22)¶

Last time we covered:

numpy continuation
pandas basics

Today’s agenda:

Processing data with pandas

import pandas as pd
import numpy as np

Creating new dataframes¶

It’s worth noting: there are many different ways to do operations like dataframe creation in pandas.

This is probably the most intuitive but you may come across others!

# First let's initialize some data
# Typically, we want to think of our data as being lists of the stuff in each column
uc_schools = np.array(["Berkeley", "San Diego", "Los Angeles", "Santa Barbara", "San Francisco", 
                       "Irvine", "Davis", "Riverside", "Santa Cruz", "Merced"])
uc_founded = [1868, 1960, 1919, 1909, 1864, 1965, 1905, 1954, 1965, 2005]
uc_students = pd.Series([45057, 42875, 45742, 26314, 3132, 35220, 40031, 25548, 19161, 8847])
uc_grads = np.zeros((10))

# Now let's put it in a dataframe!
uc_data = pd.DataFrame({ # start by declaring a new data frame
    "Campus": uc_schools, # each column name is a dictionary key and the list of column data points is the value
    "Date_founded": uc_founded,
    "Number_of_students": uc_students,
#     "grads": uc_grads
})

uc_data

	Campus	Date_founded	Number_of_students
0	Berkeley	1868	45057
1	San Diego	1960	42875
2	Los Angeles	1919	45742
3	Santa Barbara	1909	26314
4	San Francisco	1864	3132
5	Irvine	1965	35220
6	Davis	1905	40031
7	Riverside	1954	25548
8	Santa Cruz	1965	19161
9	Merced	2005	8847

We will likely find ourselves reading in data more often than creating new dataframes, but it’s occassionally useful and good to know how to do it!

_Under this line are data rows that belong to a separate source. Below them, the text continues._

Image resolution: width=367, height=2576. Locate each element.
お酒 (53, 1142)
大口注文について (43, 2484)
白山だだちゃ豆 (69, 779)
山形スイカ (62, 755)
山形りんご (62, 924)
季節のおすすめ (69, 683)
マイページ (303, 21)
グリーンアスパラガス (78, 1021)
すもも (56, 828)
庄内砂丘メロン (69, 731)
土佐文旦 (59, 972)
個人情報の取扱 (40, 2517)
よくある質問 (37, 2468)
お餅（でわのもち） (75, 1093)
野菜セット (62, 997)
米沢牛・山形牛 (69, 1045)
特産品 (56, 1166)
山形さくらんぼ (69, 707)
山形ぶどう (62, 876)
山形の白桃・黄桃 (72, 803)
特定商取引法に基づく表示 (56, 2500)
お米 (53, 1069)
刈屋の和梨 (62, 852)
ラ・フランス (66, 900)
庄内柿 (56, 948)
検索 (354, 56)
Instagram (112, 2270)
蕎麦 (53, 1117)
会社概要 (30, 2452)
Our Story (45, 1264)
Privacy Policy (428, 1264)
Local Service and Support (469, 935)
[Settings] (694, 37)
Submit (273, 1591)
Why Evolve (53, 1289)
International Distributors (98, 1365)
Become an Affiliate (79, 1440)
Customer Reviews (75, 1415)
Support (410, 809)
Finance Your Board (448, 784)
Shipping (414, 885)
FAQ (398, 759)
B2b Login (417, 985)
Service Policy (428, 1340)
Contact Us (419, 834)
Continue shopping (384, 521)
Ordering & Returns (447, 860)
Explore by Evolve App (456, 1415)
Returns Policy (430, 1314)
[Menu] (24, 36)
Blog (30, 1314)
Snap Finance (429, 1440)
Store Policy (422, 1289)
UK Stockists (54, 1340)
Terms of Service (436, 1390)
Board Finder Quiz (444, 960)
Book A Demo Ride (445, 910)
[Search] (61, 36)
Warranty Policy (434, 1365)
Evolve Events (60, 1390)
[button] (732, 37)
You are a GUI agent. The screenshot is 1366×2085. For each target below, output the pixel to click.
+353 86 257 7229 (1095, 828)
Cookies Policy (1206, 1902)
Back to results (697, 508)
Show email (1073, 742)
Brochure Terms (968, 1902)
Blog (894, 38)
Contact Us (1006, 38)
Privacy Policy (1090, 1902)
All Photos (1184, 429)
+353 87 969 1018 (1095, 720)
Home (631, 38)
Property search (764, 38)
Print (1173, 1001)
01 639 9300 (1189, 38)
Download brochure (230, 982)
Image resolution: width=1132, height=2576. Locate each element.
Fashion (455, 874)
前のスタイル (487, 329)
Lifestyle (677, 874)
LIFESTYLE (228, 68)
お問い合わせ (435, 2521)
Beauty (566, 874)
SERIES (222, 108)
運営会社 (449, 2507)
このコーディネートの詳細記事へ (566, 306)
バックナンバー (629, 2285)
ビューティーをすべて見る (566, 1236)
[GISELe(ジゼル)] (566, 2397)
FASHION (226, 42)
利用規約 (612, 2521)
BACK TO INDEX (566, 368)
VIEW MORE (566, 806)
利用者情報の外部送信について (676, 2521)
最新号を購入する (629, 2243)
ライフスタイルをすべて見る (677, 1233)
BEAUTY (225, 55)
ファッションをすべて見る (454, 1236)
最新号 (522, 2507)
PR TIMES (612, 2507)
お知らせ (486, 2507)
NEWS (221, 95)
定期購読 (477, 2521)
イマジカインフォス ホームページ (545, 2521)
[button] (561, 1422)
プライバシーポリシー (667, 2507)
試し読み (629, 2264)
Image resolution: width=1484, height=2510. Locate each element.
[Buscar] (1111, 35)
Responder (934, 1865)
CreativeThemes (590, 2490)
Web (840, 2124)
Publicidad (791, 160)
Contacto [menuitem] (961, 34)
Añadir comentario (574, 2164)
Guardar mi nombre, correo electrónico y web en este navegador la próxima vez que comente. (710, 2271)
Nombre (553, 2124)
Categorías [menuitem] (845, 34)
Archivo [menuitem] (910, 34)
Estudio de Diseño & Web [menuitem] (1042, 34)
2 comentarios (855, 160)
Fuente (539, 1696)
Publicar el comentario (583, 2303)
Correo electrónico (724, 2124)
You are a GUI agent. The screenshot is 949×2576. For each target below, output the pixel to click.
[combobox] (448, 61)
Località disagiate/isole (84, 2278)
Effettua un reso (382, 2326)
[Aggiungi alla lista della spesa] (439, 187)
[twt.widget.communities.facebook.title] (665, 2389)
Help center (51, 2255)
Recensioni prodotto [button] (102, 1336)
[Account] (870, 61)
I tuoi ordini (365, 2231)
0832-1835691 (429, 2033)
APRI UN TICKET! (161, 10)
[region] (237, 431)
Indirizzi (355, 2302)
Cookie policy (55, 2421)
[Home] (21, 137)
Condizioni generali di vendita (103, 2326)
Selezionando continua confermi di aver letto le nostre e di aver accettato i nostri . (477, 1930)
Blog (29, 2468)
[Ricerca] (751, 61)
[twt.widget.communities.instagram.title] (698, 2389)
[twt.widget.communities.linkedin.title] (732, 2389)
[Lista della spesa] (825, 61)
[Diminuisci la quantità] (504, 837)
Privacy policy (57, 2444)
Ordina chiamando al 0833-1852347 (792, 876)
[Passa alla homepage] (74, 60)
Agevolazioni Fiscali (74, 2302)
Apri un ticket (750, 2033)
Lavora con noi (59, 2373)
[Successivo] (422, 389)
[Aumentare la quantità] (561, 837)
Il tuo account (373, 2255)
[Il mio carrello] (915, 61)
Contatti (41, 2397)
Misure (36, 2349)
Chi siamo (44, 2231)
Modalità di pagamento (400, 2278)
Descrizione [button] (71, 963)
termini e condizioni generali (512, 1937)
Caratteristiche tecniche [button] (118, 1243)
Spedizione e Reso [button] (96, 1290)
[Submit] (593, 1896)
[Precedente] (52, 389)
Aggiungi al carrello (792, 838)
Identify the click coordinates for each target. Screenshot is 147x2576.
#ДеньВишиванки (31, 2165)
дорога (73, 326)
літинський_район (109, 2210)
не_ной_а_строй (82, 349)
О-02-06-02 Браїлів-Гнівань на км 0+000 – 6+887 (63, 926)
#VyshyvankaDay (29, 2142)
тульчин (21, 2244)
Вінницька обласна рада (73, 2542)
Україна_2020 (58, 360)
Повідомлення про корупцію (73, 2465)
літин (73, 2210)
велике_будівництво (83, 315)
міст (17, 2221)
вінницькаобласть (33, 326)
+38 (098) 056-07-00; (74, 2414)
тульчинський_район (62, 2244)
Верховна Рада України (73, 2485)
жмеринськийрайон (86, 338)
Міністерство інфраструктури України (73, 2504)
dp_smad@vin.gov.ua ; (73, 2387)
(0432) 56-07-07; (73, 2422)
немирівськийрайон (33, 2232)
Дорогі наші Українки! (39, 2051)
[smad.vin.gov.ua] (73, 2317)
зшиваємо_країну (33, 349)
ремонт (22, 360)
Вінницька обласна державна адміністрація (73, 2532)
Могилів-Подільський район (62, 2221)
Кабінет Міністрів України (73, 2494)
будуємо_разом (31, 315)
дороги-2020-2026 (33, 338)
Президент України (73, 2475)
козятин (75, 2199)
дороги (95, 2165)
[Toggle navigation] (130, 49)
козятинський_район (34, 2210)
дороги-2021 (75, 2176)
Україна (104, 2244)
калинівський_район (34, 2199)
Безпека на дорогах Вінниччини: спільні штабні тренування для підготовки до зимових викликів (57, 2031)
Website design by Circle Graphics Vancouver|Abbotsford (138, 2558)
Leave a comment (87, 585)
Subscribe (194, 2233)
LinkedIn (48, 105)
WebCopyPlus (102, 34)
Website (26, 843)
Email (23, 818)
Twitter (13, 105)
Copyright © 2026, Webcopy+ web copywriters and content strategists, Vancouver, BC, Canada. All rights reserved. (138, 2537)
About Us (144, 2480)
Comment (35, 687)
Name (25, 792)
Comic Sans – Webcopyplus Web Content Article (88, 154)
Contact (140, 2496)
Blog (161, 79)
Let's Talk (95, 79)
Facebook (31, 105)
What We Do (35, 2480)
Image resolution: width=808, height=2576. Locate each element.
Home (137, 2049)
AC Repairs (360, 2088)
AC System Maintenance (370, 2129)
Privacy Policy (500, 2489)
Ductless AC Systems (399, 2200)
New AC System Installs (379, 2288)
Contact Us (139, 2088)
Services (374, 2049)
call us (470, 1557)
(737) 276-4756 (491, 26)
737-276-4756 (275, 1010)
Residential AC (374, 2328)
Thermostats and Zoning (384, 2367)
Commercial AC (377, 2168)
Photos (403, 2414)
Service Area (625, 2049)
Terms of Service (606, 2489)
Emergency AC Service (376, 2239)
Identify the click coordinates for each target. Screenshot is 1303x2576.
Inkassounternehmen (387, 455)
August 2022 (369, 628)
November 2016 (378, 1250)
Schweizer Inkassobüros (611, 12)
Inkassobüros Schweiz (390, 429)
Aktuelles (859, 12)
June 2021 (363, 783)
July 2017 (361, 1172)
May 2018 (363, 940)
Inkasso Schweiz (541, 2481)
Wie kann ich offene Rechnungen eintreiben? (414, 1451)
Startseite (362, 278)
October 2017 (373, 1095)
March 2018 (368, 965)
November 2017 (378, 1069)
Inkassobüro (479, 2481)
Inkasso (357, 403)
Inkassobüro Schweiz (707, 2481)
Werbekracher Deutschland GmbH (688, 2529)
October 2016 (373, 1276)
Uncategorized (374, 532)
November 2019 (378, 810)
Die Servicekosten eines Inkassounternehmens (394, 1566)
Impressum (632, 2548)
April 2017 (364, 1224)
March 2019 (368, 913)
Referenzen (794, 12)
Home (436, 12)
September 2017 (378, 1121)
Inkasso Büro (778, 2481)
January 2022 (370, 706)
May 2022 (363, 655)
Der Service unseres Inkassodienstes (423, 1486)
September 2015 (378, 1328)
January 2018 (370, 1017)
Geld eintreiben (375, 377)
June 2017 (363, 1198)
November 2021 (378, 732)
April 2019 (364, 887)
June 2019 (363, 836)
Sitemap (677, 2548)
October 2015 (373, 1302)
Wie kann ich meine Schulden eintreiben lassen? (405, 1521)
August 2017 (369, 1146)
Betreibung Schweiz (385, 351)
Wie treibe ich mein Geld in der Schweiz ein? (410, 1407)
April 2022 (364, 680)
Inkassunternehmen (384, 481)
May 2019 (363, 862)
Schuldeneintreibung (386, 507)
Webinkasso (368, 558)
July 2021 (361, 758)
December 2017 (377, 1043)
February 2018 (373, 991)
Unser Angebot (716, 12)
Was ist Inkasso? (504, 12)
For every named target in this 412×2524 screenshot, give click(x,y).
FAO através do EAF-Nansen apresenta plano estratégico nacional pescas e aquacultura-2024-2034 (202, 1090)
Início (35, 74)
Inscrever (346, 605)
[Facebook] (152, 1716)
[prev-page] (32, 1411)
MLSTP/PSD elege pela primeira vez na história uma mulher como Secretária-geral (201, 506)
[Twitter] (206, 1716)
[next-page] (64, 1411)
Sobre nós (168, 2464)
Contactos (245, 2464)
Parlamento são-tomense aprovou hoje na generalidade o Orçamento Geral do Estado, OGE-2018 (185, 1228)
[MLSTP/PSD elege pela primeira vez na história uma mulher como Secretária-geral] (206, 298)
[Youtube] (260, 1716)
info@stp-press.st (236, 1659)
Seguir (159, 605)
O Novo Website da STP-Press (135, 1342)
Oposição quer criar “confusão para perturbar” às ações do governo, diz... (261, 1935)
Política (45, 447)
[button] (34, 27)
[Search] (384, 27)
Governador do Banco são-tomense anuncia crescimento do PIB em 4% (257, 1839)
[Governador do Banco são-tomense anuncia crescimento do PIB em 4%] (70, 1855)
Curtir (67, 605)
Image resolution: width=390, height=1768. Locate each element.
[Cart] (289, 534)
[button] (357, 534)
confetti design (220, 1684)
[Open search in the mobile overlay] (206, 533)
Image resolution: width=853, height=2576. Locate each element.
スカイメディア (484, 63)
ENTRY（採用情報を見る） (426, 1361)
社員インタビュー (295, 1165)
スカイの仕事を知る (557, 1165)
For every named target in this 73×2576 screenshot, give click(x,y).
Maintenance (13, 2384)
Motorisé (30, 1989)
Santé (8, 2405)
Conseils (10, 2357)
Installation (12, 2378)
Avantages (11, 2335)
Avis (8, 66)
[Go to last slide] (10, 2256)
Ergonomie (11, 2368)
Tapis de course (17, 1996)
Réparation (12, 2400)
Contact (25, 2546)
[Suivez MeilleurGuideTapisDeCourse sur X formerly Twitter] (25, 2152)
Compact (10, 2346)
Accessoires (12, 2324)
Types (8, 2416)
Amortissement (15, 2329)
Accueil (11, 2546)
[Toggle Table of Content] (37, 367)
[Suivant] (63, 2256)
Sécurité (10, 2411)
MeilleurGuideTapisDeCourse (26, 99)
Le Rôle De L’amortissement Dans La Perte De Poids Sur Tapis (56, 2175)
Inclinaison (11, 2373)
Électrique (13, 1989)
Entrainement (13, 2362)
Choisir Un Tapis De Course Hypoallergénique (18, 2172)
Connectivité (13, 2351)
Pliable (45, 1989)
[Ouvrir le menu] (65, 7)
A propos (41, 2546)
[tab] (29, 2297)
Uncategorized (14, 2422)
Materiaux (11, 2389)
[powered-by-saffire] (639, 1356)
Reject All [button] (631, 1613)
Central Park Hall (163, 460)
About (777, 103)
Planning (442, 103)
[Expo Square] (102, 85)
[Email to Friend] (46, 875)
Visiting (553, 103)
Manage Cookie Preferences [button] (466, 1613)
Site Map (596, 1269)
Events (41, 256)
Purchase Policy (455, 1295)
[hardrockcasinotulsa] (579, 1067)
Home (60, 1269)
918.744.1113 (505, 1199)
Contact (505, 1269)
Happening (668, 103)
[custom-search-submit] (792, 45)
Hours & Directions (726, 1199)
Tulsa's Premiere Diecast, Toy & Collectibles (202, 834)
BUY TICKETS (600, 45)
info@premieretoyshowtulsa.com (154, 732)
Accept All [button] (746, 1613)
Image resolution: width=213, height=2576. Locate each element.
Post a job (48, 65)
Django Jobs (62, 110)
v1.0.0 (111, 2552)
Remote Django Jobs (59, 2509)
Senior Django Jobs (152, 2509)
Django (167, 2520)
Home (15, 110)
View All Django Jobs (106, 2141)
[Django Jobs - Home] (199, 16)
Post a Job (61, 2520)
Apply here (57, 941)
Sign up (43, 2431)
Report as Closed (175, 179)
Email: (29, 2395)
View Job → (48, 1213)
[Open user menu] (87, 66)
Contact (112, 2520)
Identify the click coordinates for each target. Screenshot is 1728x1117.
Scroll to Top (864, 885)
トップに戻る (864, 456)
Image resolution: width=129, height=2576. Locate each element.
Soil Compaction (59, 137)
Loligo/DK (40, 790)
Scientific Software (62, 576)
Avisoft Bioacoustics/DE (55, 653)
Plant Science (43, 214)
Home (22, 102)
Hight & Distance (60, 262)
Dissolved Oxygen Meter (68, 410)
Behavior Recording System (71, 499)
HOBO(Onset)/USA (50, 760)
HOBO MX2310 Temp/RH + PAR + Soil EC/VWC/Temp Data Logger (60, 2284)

Adding data to existing dataframes¶

Adding columns (common!)¶

We may often find ourselves adding columns to a dataframe, e.g., creating columns that represent our existing data in a new way

# One option: when we have new data to add
uc_undergrads = pd.Series([33343, 31543, 23349, 0, 30222, 31162, 22055, 17207, 8151, 31814],
                         index = ["San Diego", "Los Angeles", "Santa Barbara", "San Francisco", 
                       "Irvine", "Davis", "Riverside", "Santa Cruz", "Merced", "Berkeley"])

# uc_undergrads.index = ["Berkeley", "San Diego", "Los Angeles", "Santa Barbara", "San Francisco", 
#                        "Irvine", "Davis", "Riverside", "Santa Cruz", "Merced"]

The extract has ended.